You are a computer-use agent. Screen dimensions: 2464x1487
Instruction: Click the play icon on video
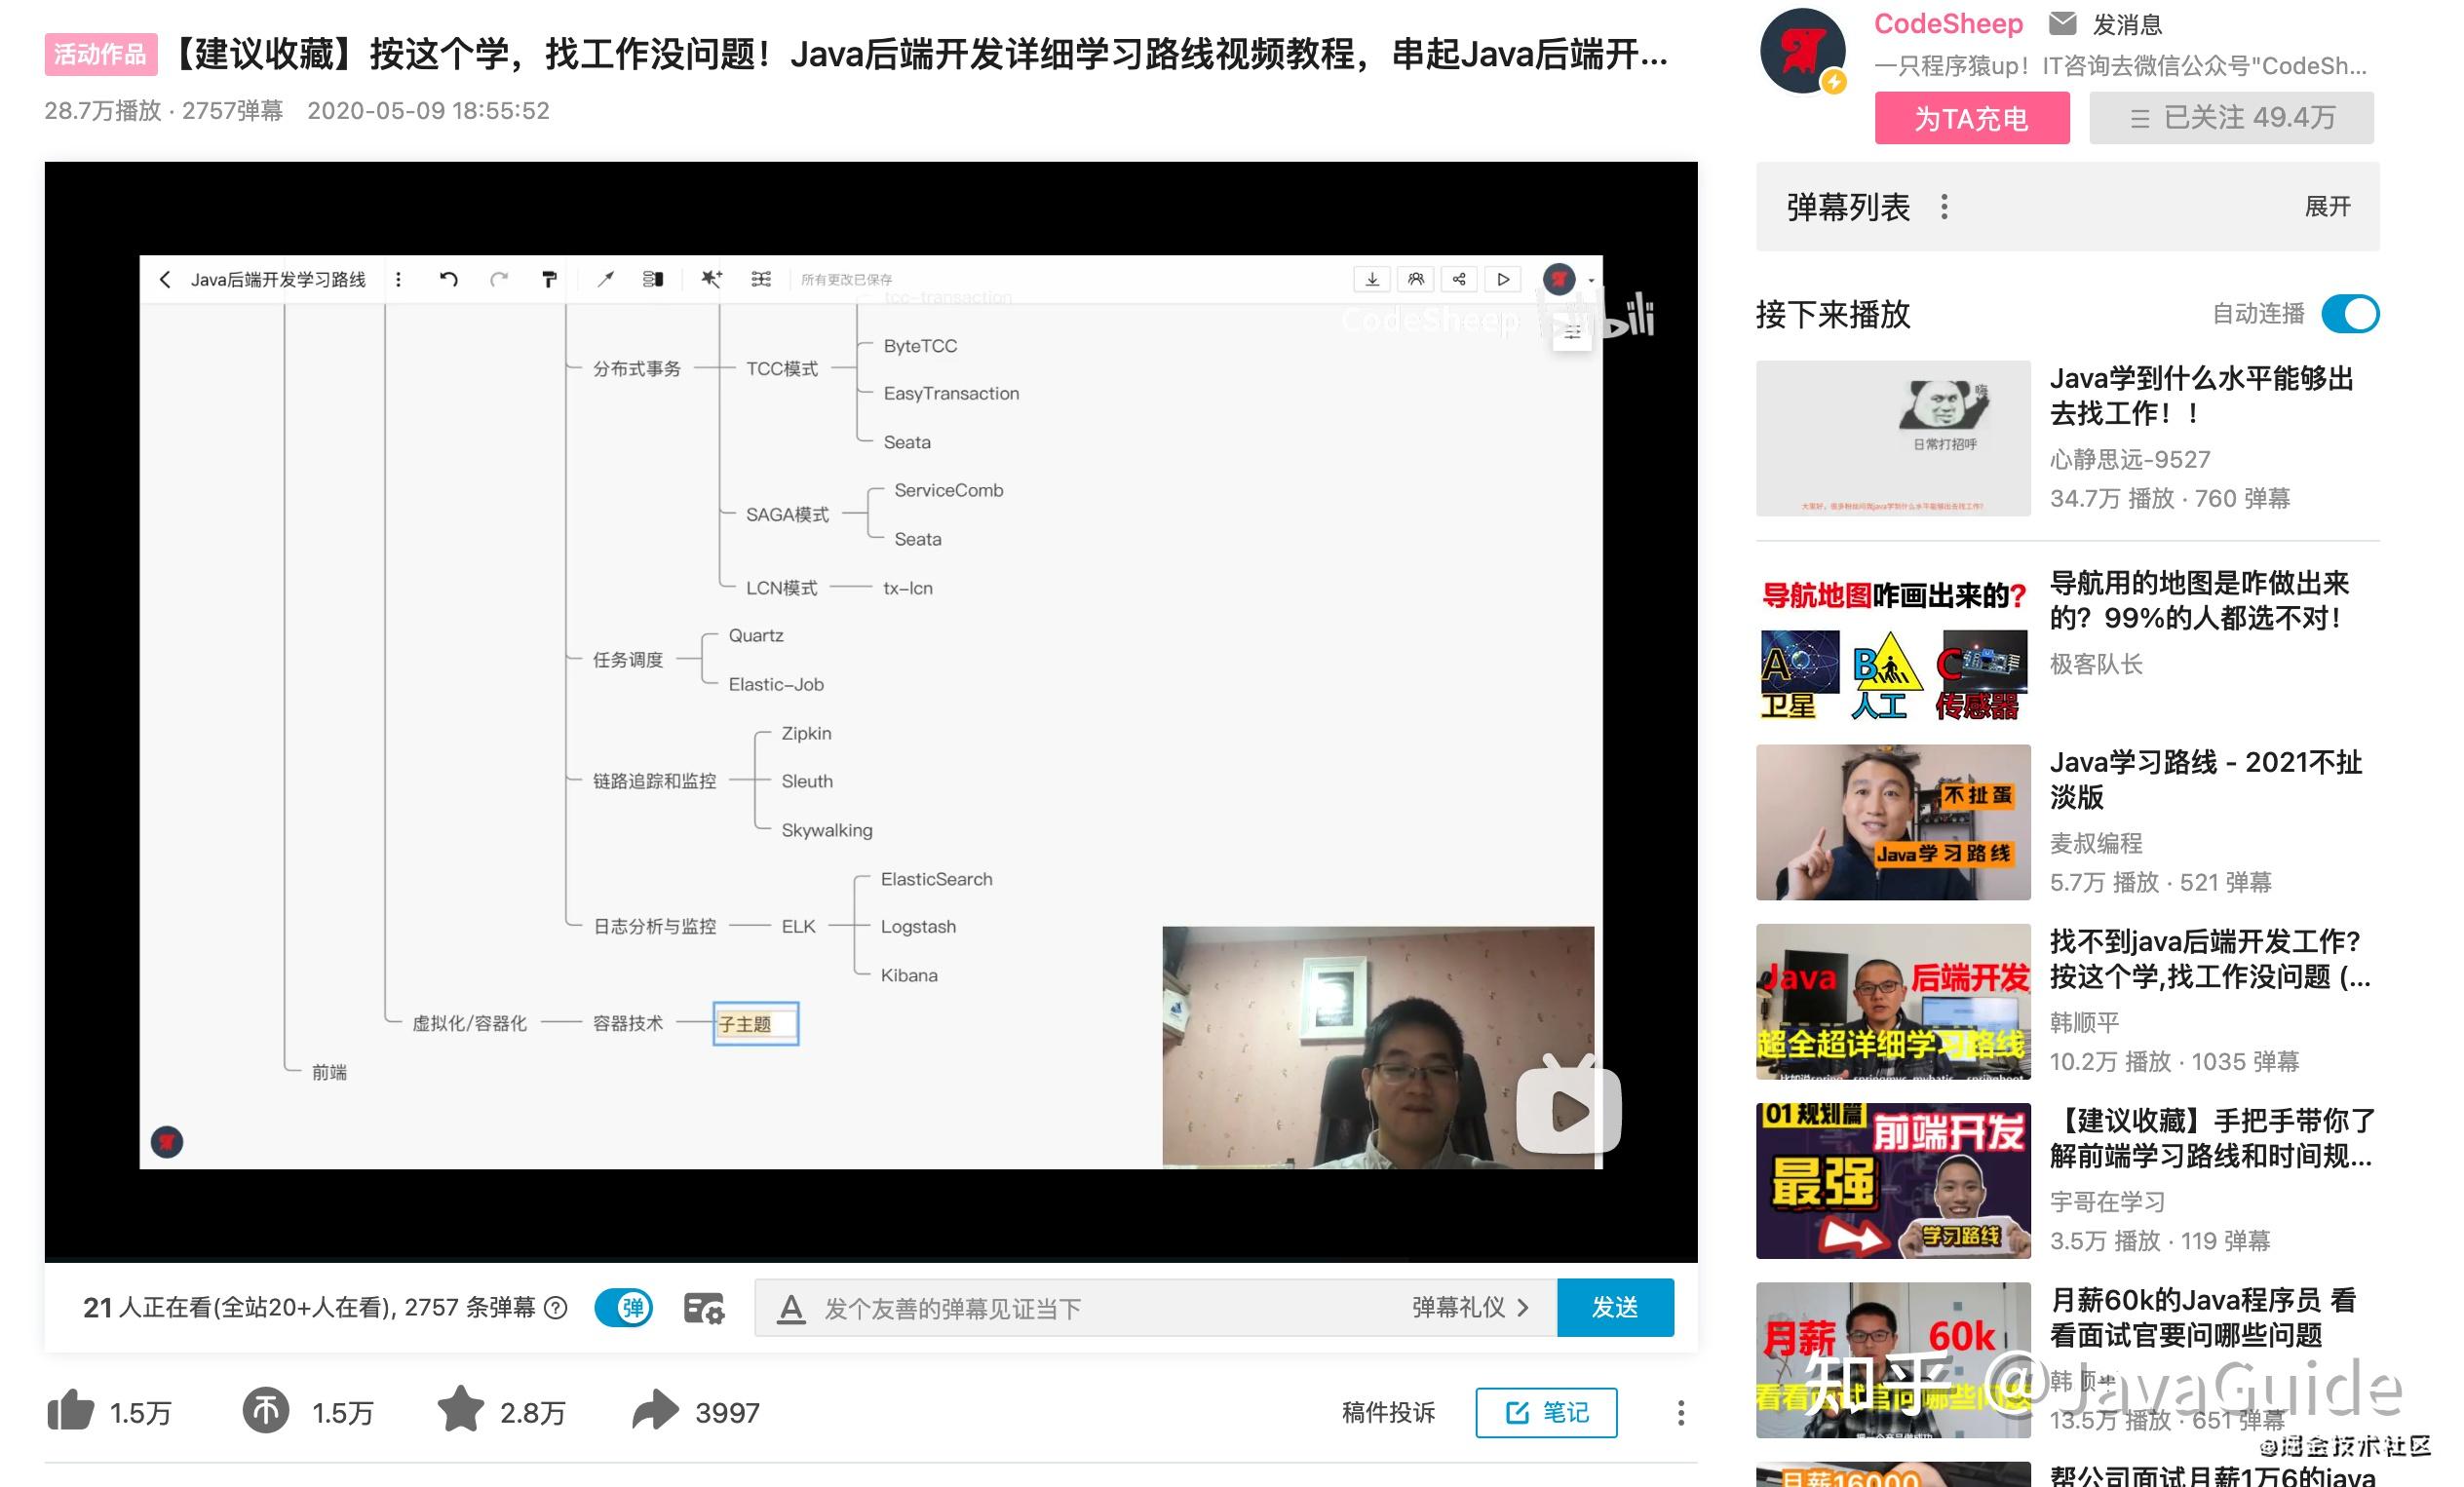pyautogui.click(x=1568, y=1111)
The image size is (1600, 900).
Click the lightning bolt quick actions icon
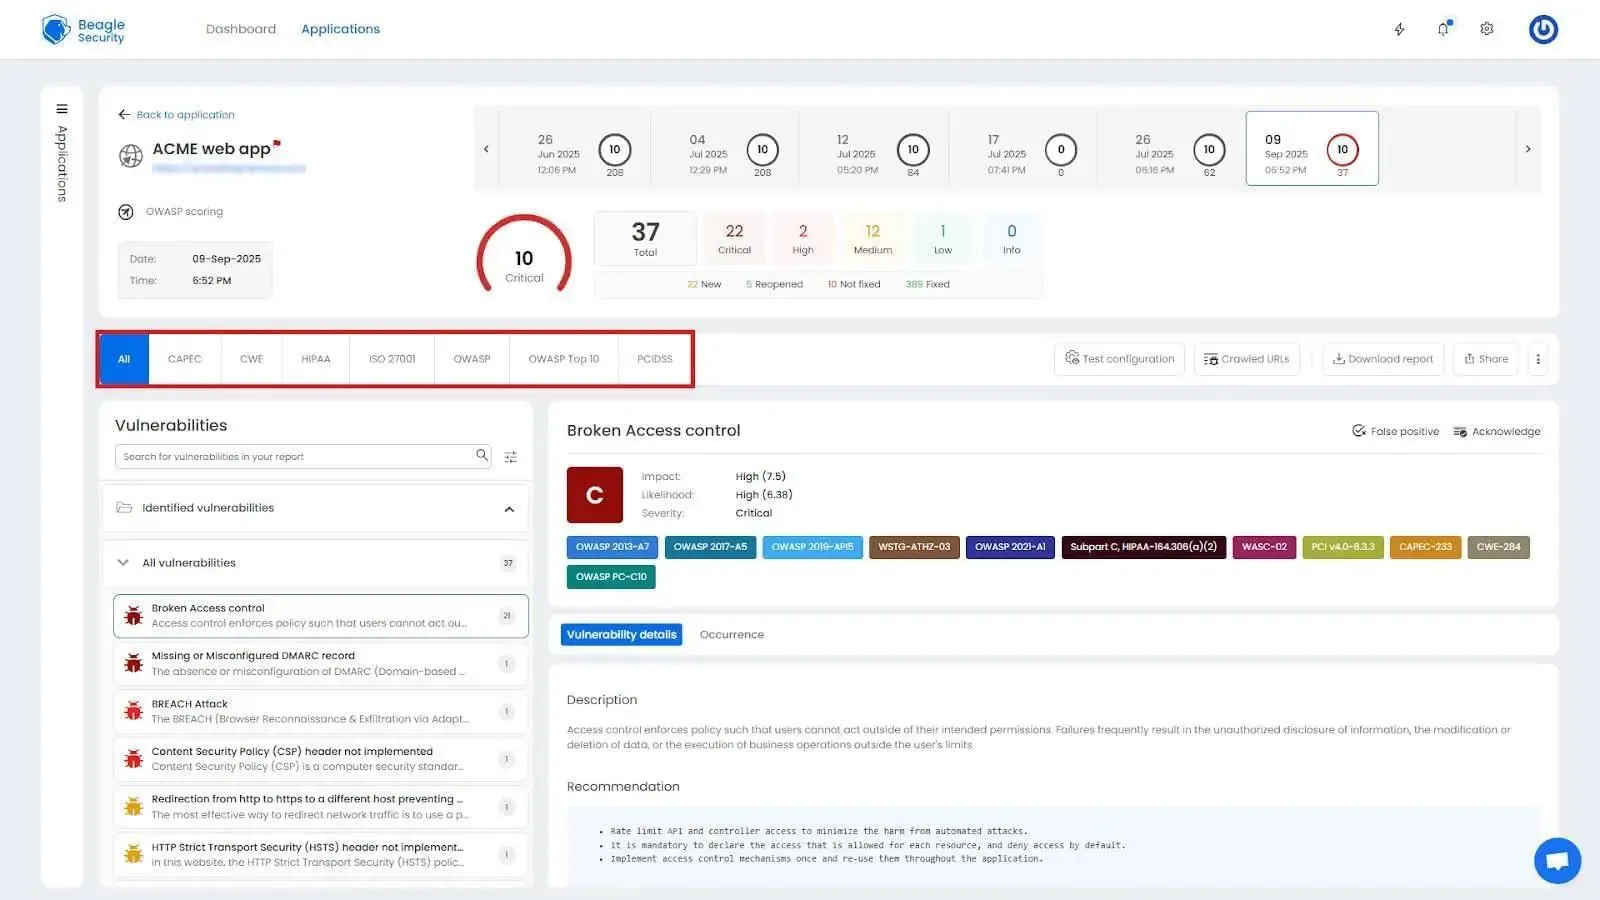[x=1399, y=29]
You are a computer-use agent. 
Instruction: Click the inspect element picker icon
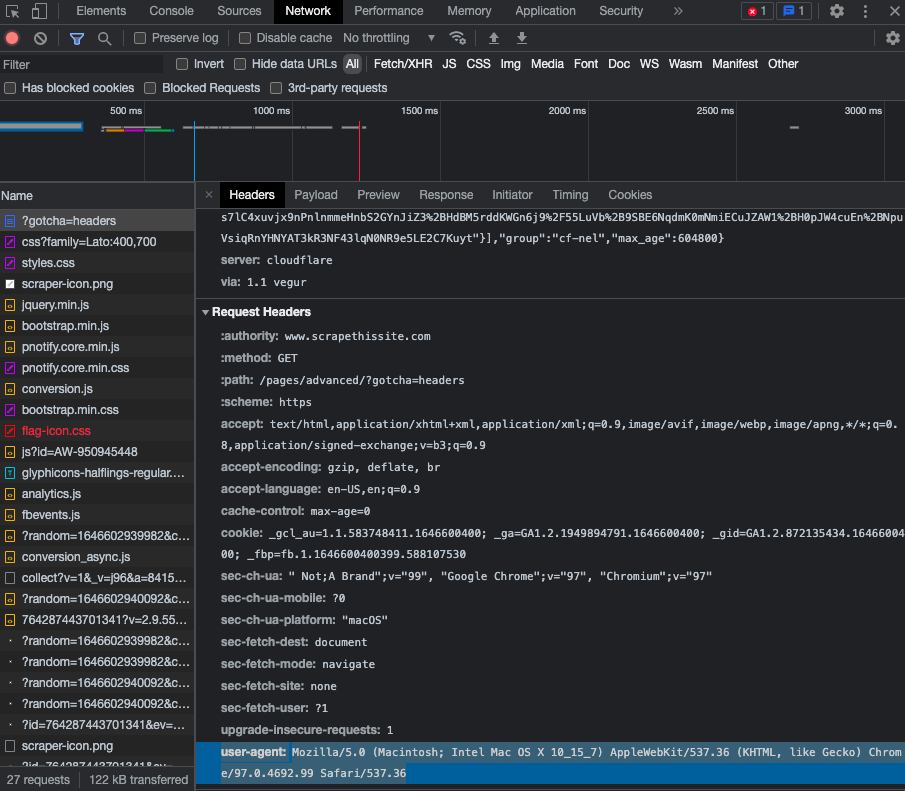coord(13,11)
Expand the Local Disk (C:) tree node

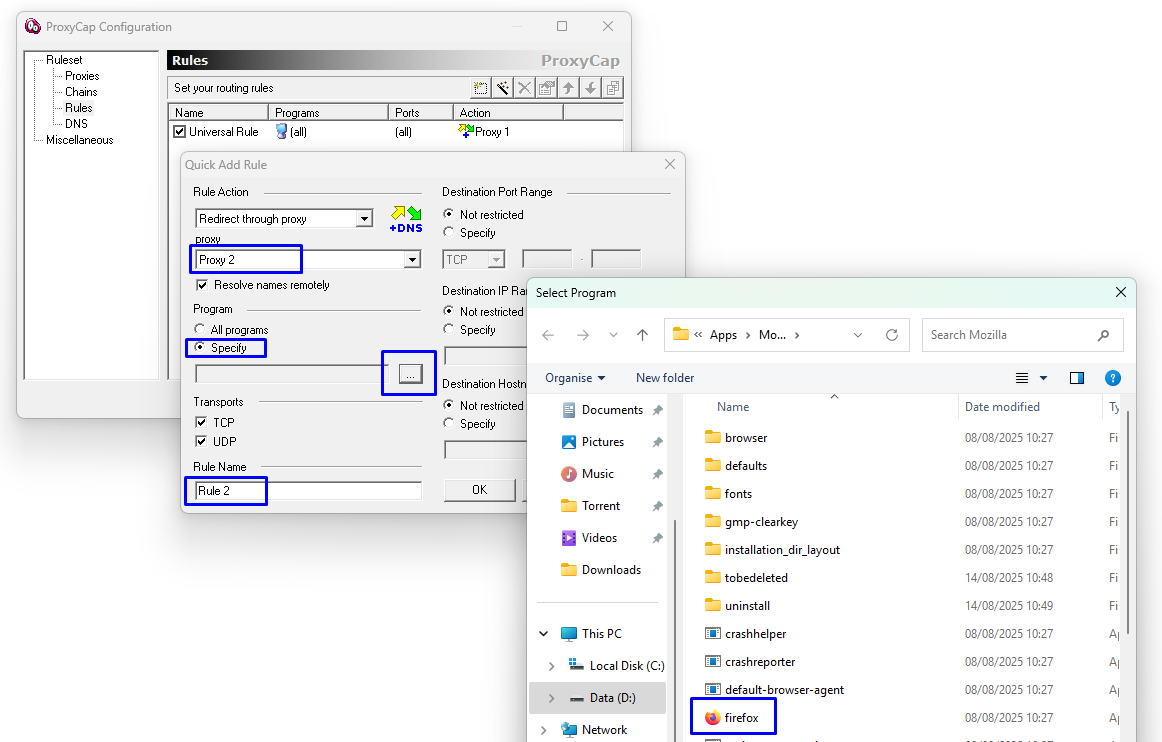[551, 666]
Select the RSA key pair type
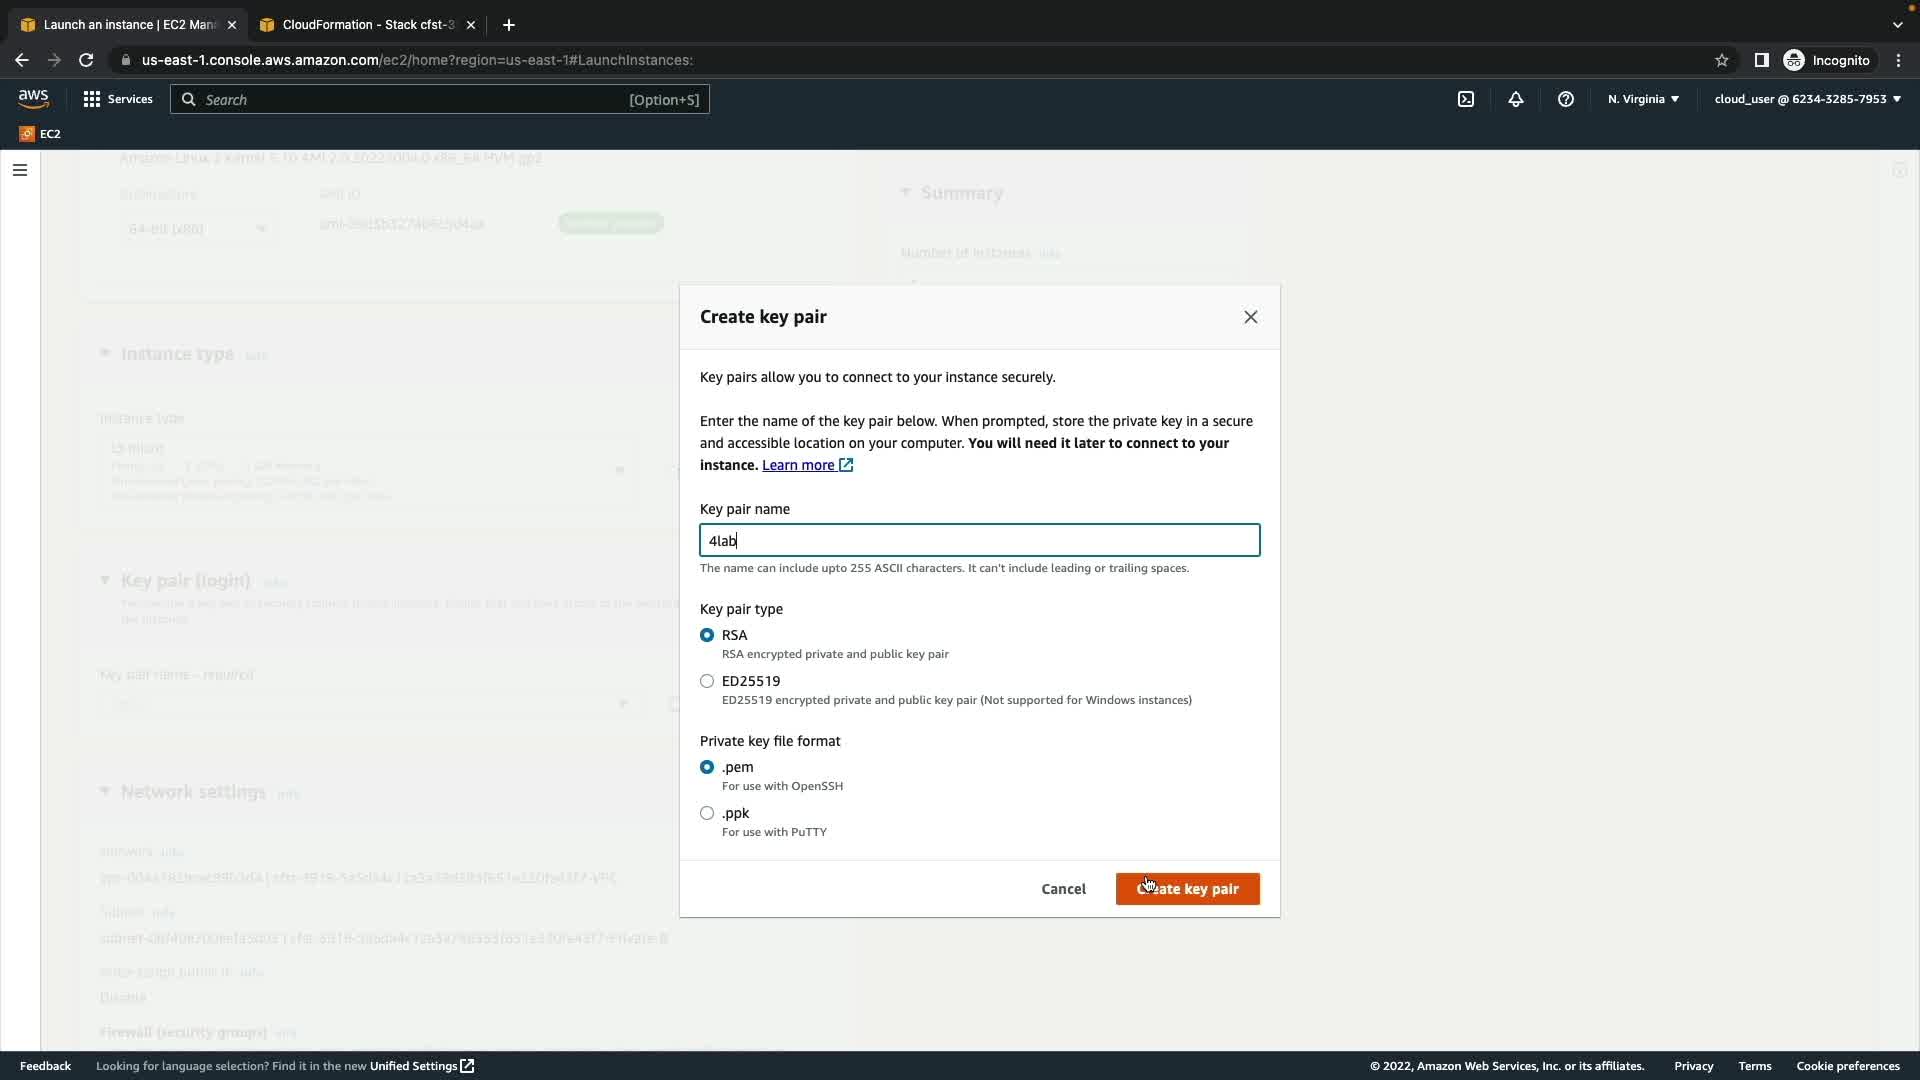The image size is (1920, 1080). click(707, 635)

_Direction_
Count how many lines of the records contain the word "agent", and give only that number.

_Expected output_
2